Question

我是Hadoop的新手，但这是我上个月的一个学习项目。

为了保持这种含糊不清以便对他人有用，让我先抛弃基本目标......假设：

您拥有数百万个基本ASCII文本文件的大型数据集（显然）。
- 每个文件都是“记录”。
记录存储在目录结构中以识别客户＆amp;日期
- e.g。 / user / hduser / data / customer1 / YYYY-MM-DD，/ user / hduser / data / customer2 / YYYY-MM-DD
您想模仿输出结构的输入结构
- e.g。 / user / hduser / out / customer1 / YYYY-MM-DD，/ user / hduser / out / customer2 / YYYY-MM-DD

我查看了多个主题：

Multiple output path java hadoop mapreduce
MultipleTextOutputFormat alternative in new api
Separate Output files in Hadoop mapreduce
Speculative Task Execution - 尝试解决-m-part #### issue

还有更多......我也一直在阅读Tom White的Hadoop书。我一直在急切地想要学习这一点。而且我经常在新API和旧API之间进行交换，这增加了尝试学习这一点的困惑。
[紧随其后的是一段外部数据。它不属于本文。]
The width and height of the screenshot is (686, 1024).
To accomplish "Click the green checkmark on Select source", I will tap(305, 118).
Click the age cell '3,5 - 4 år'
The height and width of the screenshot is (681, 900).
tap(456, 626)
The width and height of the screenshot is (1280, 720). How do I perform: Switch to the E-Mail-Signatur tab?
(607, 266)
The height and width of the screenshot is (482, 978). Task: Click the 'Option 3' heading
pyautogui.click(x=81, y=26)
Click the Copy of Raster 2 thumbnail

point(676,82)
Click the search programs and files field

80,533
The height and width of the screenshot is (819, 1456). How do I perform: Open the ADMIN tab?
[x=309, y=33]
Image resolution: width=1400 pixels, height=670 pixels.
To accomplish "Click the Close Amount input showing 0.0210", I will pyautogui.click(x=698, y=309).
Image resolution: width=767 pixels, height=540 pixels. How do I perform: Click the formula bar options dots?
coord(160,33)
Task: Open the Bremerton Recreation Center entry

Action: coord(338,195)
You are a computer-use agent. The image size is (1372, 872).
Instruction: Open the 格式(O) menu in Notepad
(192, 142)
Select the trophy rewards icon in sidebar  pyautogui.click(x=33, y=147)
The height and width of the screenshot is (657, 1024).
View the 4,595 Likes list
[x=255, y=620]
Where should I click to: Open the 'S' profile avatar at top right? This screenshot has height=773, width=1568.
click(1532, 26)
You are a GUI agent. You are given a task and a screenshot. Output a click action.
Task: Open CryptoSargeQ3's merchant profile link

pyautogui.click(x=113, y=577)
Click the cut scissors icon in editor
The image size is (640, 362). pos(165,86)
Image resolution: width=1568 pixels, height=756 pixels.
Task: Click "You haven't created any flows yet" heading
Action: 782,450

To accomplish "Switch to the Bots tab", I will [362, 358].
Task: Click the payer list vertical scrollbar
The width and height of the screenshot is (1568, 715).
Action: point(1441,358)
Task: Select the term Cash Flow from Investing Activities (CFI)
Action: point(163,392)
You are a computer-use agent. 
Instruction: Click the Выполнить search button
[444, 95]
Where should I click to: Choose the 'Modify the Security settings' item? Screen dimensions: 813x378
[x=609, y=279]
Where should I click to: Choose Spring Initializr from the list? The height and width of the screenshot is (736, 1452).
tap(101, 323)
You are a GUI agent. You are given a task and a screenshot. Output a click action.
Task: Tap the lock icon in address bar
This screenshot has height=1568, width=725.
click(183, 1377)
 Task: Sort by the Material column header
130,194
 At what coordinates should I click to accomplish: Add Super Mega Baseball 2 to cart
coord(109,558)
许多人指出MultipleOutputs（或旧的api版本），但我似乎无法生成我想要的输出 - 例如，MultipleOutputs似乎不接受“/”来创建一个write（）

需要采取哪些步骤来创建具有所需输出结构的文件？目前我有一个WholeFileInputFormat类，以及一个具有（NullWritable K，ByteWritable V）对的相关RecordReader（如果需要可以改变）

我的地图设置：

public class MapClass extends Mapper<NullWritable, BytesWritable, Text, BytesWritable> {
    private Text filenameKey;
    private MultipleOutputs<NullWritable, Text> mos;

    @Override
    protected void setup(Context context) throws IOException, InterruptedException {
        InputSplit split = context.getInputSplit();
        Path path = ((FileSplit) split).getPath();
        filenameKey = new Text(path.toString().substring(38)); // bad hackjob, until i figure out a better way.. removes hdfs://master:port/user/hduser/path/
        mos = new MultipleOutputs(context);
    }
}

还有一个 cleanup（）函数调用 mos.close（），而 map（）函数目前是未知的（这里我需要帮助）

这是否足以将新手指向答案的方向？我的下一个想法是在每个map（）任务中创建一个MultipleOutputs（）对象，每个都有一个新的baseoutput字符串，但我不确定它是否有效甚至是正确的行动。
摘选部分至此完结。